▸ WHAT YOU NEED TO DO: This exercise requires an exact copy of each line from the one containing "Cheapest 24-Hour Phone Sex (581, 2461)" down to the last line below.

Pixel coordinate grounding data:
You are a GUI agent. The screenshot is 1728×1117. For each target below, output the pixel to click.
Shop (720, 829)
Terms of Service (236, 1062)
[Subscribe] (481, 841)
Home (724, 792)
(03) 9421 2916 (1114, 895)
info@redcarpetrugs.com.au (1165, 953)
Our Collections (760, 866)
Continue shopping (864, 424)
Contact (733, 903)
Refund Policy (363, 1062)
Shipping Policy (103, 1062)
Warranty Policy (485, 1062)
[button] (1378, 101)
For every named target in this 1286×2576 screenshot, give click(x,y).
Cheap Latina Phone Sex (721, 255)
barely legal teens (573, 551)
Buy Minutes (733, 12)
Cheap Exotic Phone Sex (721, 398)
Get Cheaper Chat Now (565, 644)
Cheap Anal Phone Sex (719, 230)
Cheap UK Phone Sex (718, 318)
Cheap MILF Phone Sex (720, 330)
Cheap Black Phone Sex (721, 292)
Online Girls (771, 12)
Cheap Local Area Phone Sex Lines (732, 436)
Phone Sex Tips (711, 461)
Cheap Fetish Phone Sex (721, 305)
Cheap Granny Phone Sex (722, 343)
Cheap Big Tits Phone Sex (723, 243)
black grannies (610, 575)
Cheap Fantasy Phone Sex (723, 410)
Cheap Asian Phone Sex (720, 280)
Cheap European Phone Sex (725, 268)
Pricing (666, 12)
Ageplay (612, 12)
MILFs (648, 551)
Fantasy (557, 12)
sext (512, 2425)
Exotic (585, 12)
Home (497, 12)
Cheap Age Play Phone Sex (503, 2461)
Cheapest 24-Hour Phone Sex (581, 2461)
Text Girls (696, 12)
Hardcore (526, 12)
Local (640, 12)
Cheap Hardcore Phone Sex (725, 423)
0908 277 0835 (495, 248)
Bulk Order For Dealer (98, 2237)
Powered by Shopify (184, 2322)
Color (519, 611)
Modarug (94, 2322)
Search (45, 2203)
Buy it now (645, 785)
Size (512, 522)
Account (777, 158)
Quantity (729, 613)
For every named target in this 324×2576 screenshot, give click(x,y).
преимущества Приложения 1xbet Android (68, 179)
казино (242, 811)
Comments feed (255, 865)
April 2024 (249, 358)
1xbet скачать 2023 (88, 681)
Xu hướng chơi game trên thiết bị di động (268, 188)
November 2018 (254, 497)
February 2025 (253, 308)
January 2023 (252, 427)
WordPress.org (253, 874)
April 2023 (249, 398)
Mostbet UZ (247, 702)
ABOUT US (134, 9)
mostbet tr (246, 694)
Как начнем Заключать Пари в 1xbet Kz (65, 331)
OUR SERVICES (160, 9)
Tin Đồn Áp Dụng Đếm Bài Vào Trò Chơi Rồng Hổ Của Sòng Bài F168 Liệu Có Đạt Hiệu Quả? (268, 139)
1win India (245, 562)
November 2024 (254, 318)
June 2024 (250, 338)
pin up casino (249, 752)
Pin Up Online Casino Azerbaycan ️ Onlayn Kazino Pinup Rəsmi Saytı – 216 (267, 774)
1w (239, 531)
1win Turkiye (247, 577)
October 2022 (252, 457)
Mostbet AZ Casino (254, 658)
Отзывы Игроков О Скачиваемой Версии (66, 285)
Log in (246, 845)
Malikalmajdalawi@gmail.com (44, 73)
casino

▸ RESPONSE TO THIS EXERCISE:
Cheapest 24-Hour Phone Sex (581, 2461)
Text Girls (696, 12)
Hardcore (526, 12)
Local (640, 12)
Cheap Hardcore Phone Sex (725, 423)
0908 277 0835 (495, 248)
Bulk Order For Dealer (98, 2237)
Powered by Shopify (184, 2322)
Color (519, 611)
Modarug (94, 2322)
Search (45, 2203)
Buy it now (645, 785)
Size (512, 522)
Account (777, 158)
Quantity (729, 613)
For every named target in this 324×2576 screenshot, give click(x,y).
преимущества Приложения 1xbet Android (68, 179)
казино (242, 811)
Comments feed (255, 865)
April 2024 (249, 358)
1xbet скачать 2023 (88, 681)
Xu hướng chơi game trên thiết bị di động (268, 188)
November 2018 (254, 497)
February 2025 (253, 308)
January 2023 (252, 427)
WordPress.org (253, 874)
April 2023 (249, 398)
Mostbet UZ (247, 702)
ABOUT US (134, 9)
mostbet tr (246, 694)
Как начнем Заключать Пари в 1xbet Kz (65, 331)
OUR SERVICES (160, 9)
Tin Đồn Áp Dụng Đếm Bài Vào Trò Chơi Rồng Hổ Của Sòng Bài F168 Liệu Có Đạt Hiệu Quả? (268, 139)
1win India (245, 562)
November 2024 (254, 318)
June 2024 (250, 338)
pin up casino (249, 752)
Pin Up Online Casino Azerbaycan ️ Onlayn Kazino Pinup Rəsmi Saytı – 216 (267, 774)
1w (239, 531)
1win Turkiye (247, 577)
October 2022 (252, 457)
Mostbet AZ Casino (254, 658)
Отзывы Игроков О Скачиваемой Версии (66, 285)
Log in (246, 845)
Malikalmajdalawi@gmail.com (44, 73)
casino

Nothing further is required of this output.